LinkedIn is famous for insisting that you know the people you connect with. But, anyone who’s spent time on LinkedIn knows that users have ignored this admonishment for a long time.
Don’t worry too much about only connecting with people you’ve already met, but do make sure you reach out with a purpose.
On Twitter, you can follow anyone you want for any reason. It’s a one-to-many platform, and it’s unimportant that you have a particular reason for following someone.
On LinkedIn, though, you should only connect with people you want to do business with. If you haven’t met them yet, but know you can provide them value, go ahead and send the invite. If they’re just someone you want to know, hold off until you actually have a good reason for taking up their time.
One of the worst things you can do is follow up a invitation acceptance with a sales letter. If your goal is hard sales, you’re better off cold calling or launching an email campaign.
Instead, once your contact has accepted the invite, reach out with a message about a mutual interest or connection. Thank them for the connection, and leave it at that.
This is called establishing a relationship. It’s human interaction 101, and yet we so often forget that people are the most important thing in business. Your contact isn’t a prospect. They’re a real person with real needs, worries, and passions.
Connect on a human level. Don’t worry yet about selling anything. The best partnerships are born out of human connection, and there’s no reason to rush that.

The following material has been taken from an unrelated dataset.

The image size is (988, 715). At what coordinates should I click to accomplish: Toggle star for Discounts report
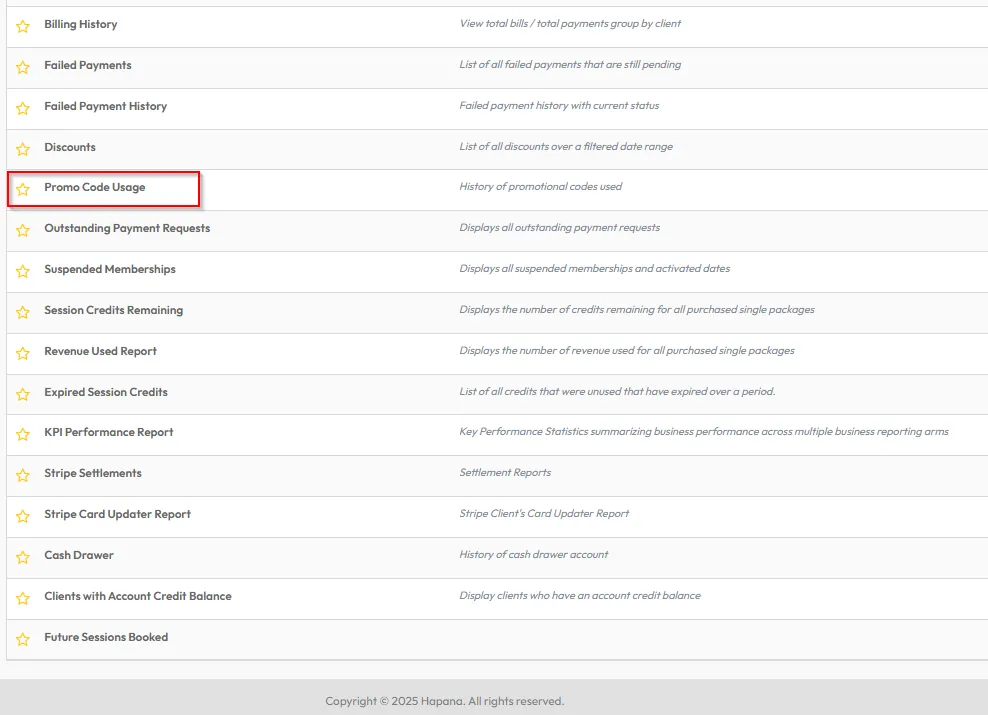coord(23,149)
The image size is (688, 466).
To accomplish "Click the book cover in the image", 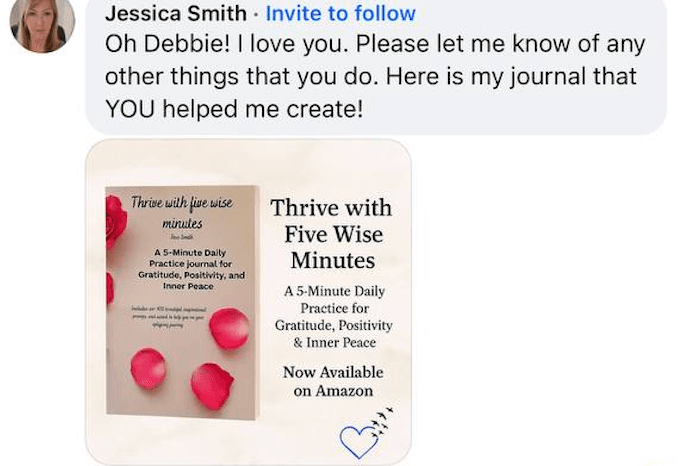I will (182, 302).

Another important piece to your LinkedIn strategy should be groups.
There are hundreds of groups for every kind of interest on LinkedIn. Some are fluff, of course, but finding the right ones can open up connections and conversations you wouldn’t have otherwise.
Look for local groups, groups within your industry, and groups of peers like business leaders or professional women. Don’t go in with an agenda. Instead, be human and see what happens.
Really, the key to LinkedIn is to be yourself. Because LinkedIn is the “professional network” it can seem like you need to put on your business face. But, just like anywhere else, you’ll find that letting your guard down and being a regular person will get you farther than any tactic.